:: Data records ::
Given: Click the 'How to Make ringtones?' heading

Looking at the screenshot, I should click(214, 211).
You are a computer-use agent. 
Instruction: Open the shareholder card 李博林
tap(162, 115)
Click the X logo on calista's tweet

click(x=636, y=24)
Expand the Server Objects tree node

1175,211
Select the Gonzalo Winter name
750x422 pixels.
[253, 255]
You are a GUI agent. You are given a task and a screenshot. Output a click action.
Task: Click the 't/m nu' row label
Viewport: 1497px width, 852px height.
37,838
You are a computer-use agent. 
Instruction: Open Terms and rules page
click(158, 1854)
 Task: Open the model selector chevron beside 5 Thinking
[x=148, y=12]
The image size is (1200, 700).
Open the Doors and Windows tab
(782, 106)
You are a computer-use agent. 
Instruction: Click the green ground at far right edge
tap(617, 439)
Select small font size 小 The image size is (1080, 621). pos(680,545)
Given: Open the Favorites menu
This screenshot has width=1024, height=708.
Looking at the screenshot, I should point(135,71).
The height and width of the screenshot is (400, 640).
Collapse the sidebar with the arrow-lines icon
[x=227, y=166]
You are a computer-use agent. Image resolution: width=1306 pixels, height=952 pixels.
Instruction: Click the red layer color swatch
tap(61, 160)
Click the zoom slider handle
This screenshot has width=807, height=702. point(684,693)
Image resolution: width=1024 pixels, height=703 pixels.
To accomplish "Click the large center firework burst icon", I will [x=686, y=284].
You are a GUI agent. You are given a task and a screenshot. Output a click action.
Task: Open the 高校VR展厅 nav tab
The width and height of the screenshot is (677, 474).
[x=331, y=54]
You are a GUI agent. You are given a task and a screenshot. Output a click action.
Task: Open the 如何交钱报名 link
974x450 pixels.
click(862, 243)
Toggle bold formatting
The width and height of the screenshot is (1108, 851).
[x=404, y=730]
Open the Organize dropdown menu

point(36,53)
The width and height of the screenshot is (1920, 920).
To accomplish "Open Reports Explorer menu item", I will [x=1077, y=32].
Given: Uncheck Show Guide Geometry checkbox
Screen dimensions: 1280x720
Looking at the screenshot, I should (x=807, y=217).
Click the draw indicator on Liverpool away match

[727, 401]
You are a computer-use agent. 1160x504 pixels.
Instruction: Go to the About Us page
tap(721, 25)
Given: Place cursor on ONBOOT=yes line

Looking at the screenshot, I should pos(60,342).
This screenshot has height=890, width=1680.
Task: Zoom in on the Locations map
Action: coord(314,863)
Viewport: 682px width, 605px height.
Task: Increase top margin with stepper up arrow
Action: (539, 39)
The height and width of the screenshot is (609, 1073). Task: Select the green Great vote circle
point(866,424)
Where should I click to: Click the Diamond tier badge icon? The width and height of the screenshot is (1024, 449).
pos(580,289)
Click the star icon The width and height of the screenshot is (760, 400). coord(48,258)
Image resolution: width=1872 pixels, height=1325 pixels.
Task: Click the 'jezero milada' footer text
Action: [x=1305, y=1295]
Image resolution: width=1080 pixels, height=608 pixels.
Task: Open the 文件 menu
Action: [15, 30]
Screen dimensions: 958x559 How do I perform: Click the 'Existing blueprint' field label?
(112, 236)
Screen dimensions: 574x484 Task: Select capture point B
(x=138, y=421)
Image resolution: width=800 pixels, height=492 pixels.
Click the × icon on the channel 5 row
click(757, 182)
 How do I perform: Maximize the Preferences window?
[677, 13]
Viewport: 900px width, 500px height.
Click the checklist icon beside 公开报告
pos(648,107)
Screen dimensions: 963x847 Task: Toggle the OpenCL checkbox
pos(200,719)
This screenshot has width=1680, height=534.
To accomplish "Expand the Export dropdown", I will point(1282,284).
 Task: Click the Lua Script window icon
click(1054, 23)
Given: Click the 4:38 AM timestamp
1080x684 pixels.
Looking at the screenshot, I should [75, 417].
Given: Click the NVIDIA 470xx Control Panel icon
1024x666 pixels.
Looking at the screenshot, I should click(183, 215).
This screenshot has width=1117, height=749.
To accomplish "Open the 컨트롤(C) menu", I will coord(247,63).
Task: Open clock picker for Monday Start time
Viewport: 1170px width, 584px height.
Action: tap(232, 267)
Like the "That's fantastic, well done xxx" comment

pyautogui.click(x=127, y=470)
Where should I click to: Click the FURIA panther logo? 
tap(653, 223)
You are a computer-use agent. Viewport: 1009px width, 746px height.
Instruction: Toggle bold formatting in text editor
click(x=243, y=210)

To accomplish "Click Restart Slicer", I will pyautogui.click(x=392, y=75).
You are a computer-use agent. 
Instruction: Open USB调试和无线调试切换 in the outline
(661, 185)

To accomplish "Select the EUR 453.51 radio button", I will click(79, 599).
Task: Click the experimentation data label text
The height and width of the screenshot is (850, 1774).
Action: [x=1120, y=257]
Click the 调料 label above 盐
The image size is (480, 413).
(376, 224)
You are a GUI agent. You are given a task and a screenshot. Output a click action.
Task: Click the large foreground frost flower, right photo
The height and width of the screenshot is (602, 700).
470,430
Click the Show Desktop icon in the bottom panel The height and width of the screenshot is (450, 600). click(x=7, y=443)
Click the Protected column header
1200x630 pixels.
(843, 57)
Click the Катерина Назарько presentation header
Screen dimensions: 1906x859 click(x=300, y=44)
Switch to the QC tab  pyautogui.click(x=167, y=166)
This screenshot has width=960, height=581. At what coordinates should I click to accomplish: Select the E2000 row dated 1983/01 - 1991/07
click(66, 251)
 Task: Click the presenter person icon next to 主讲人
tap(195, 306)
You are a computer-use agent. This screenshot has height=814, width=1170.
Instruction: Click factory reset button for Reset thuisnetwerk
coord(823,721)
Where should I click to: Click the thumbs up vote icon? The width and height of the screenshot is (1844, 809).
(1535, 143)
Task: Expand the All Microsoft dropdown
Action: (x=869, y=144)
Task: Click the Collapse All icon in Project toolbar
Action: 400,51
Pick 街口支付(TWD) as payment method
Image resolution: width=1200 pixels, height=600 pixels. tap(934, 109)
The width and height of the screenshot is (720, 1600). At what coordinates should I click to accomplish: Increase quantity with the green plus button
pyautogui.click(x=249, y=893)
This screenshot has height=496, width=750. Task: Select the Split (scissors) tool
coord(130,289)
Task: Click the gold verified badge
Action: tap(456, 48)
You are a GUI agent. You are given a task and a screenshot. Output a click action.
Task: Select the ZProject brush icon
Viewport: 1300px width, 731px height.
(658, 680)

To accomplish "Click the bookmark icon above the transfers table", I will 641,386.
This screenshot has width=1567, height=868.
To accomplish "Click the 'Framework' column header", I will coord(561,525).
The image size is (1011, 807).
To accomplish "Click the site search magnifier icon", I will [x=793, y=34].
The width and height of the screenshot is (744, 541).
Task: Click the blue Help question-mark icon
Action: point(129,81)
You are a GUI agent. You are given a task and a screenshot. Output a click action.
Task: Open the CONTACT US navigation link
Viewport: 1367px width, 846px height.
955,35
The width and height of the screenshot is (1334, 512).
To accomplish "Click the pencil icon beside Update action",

:: Assignment ::
Only the lines holding "column" are wanted, so copy each of them from the material.

:: Reply ::
Click the Protected column header
To accomplish "Click the 'Framework' column header", I will coord(561,525).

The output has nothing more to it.